Je ne crois pas exagérer en écrivant que dénigrer et conspuer Bernard-Henri Lévy est depuis longtemps un triste lieu commun. Et qu’à l’instar de la fameuse entrée du Dictionnaire des idées reçues – « Talleyrand : s’indigner contre » –, un lexicographe aussi ironique que Flaubert écrirait aujourd’hui : « BHL : se moquer de ». C’est bête, pavlovien, mécanique.
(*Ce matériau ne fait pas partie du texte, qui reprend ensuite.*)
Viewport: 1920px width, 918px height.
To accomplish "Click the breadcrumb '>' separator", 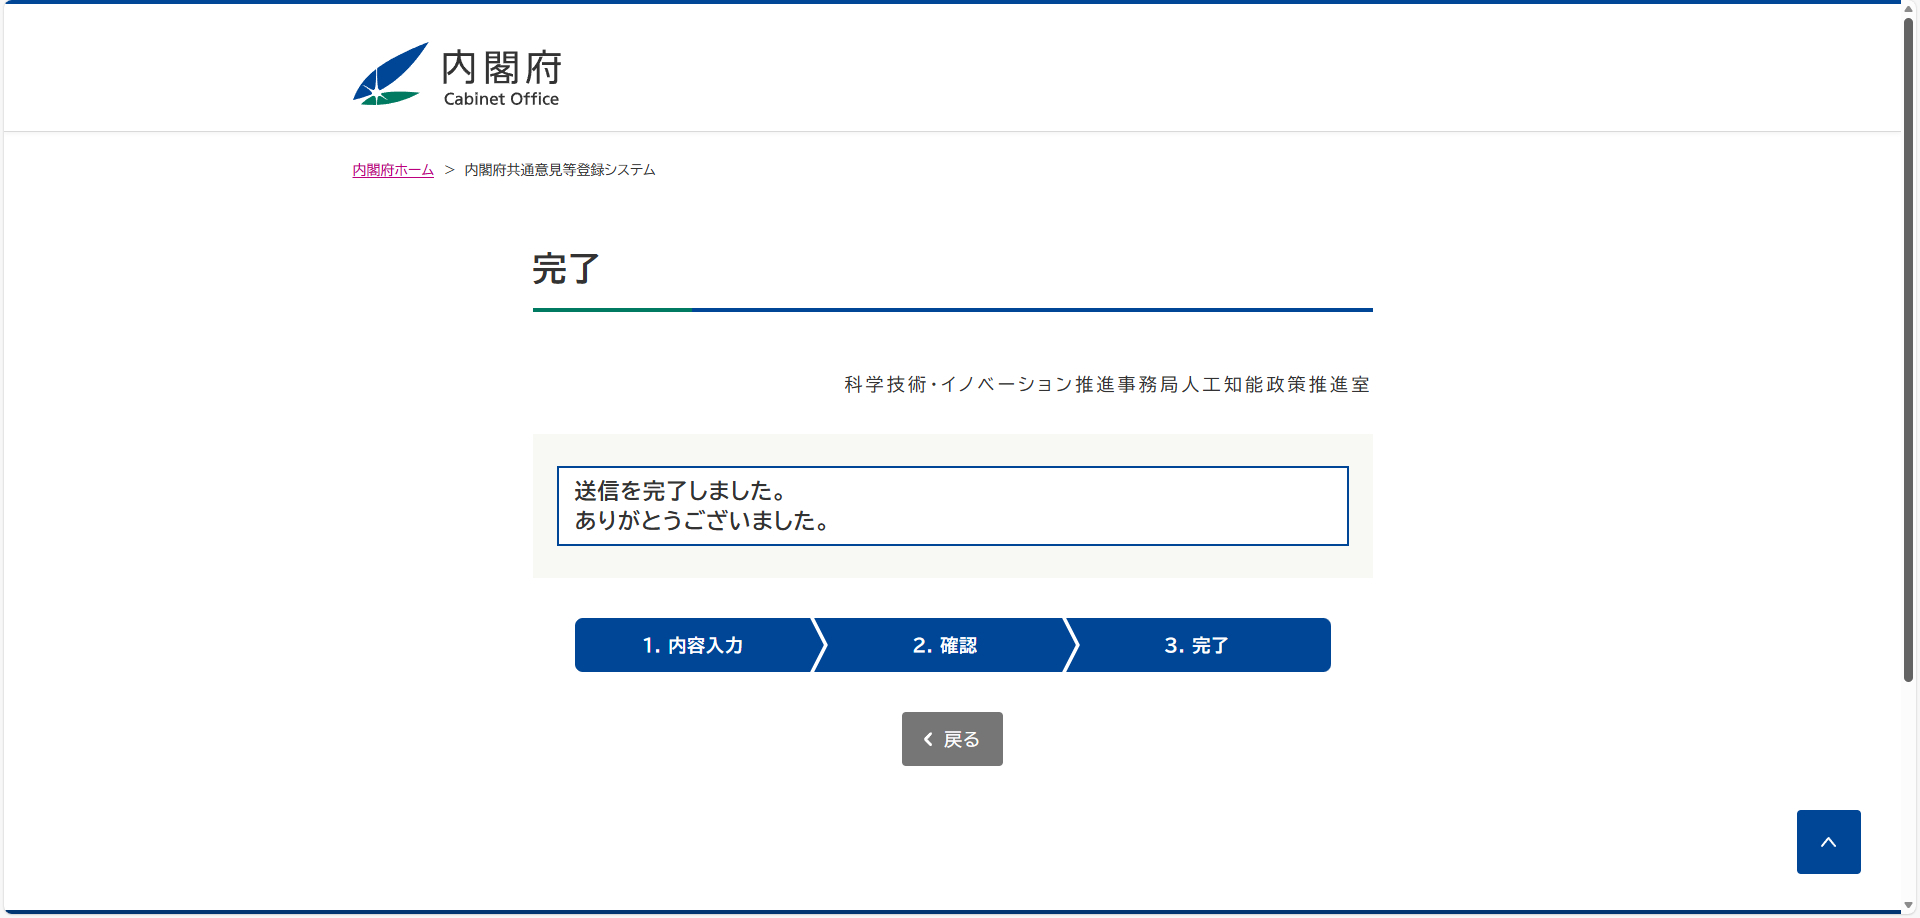I will click(x=449, y=170).
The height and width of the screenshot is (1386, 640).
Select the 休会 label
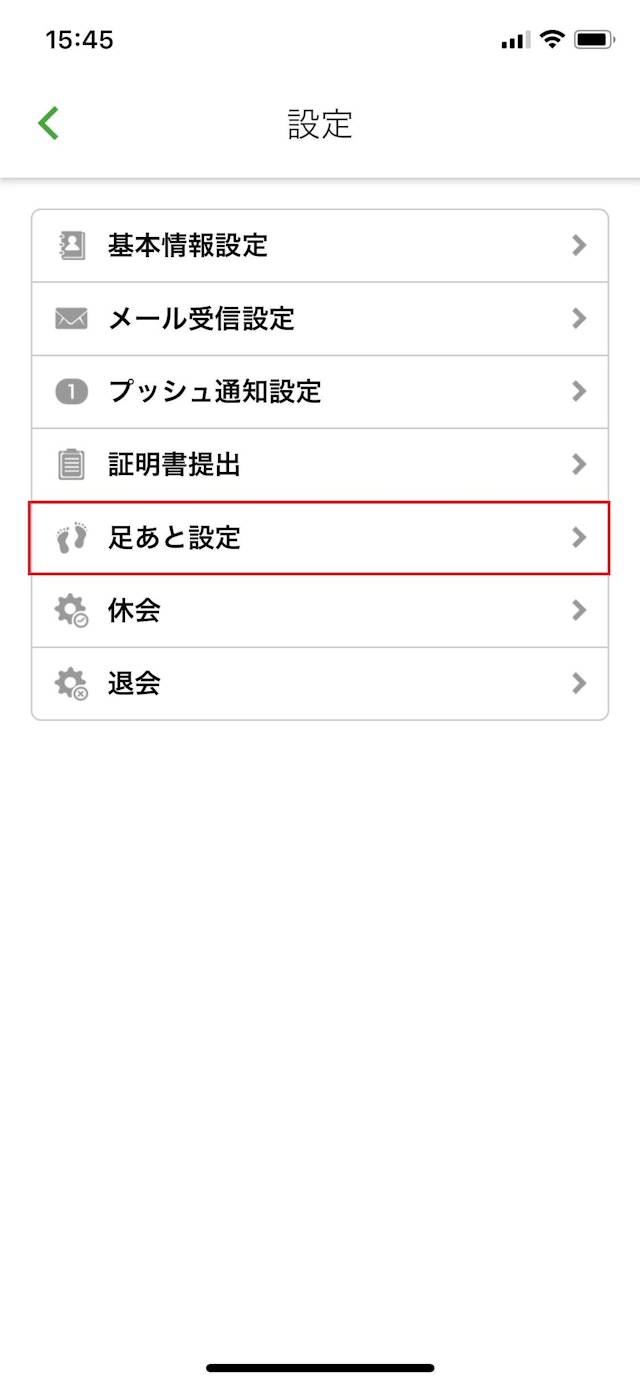click(134, 611)
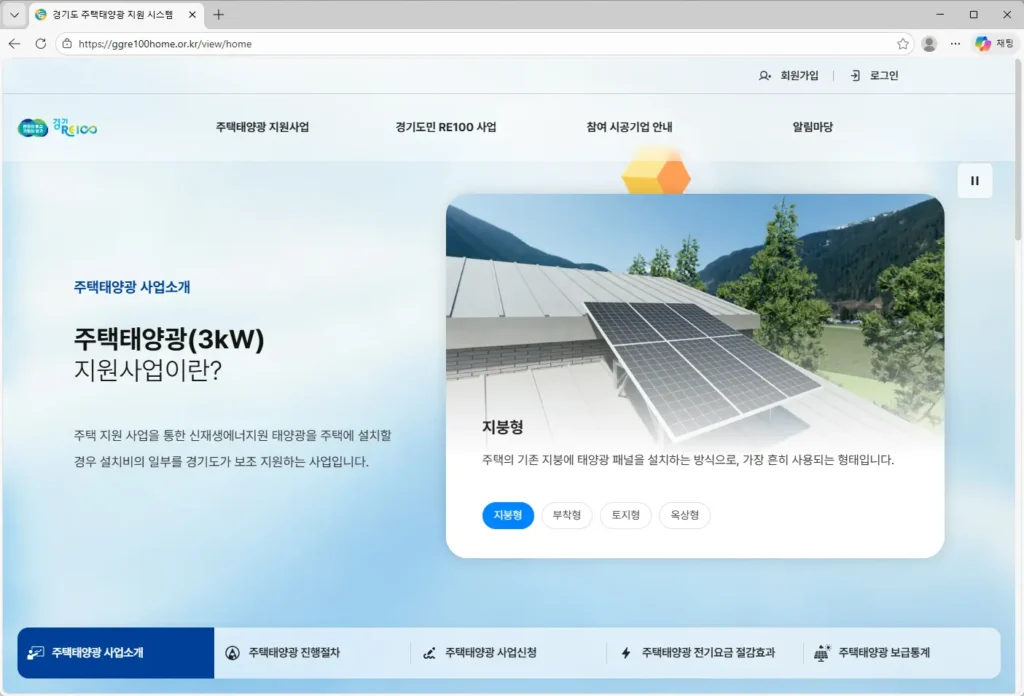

Et d’autant plus sot que ceux qui ne l’apprécient ni ne l’estiment – négligeant donc de lire son cinquantième livre – se priveront d’une belle occasion de réviser leurs préjugés. Tant pis pour eux.

Les autres se régaleront de cette Nuit blanche menée tambour battant, qui mêle l’autoanalyse à l’enquête et les souvenirs aux visions. « Je m’affole. Je perds les pédales. Tout prend des proportions », avoue l’auteur. « Ma vie est une logorrhée, un bavardage ininterrompu, une prise sans fin, personne pour dire “Coupez !” », confesse-t-il encore. Son cerveau ? Un shaker en ébullition qui l’empêche de trouver le sommeil et dont les boutons « off » et « pause » sont devenus introuvables. Certes, « les vrais moments d’histoire imposent un devoir d’insomnie » et « dormir empêche d’écrire », continue de penser celui que « la fièvre et la fureur d’exister » ont conduit un jour, bravache, à se prononcer « contre le sommeil ». Parce qu’il a peur de la mort ?

Nuit tragi-comique

« Chacun raconte sa vie à sa manière, mais qui peut trouver moyen de raconter sa tête ? », se demandait Aragon. Brassant, le temps d’une nuit tragi-comique, frasques de jeunesse et souvenirs de manifs, amis morts et vivants, indignations et credo politiques, scènes de guerre et démêlés pharmaceutiques, Lévy a trouvé son lieu et sa formule avec cet autoportrait en insomniaque chronique dont on se demande, du coup, d’où provient l’inépuisable énergie. Se gardant de toute solennité comme d’emboucher les trompettes du lyrisme, celui qui se nomme ici « BH » fait un pas de côté dans l’autodérision et se livre comme jamais. Sur sa jeunesse fauchée et chaotique. Ses rêves d’antan. Son invraisemblable consommation de somnifères et son ahurissante expertise.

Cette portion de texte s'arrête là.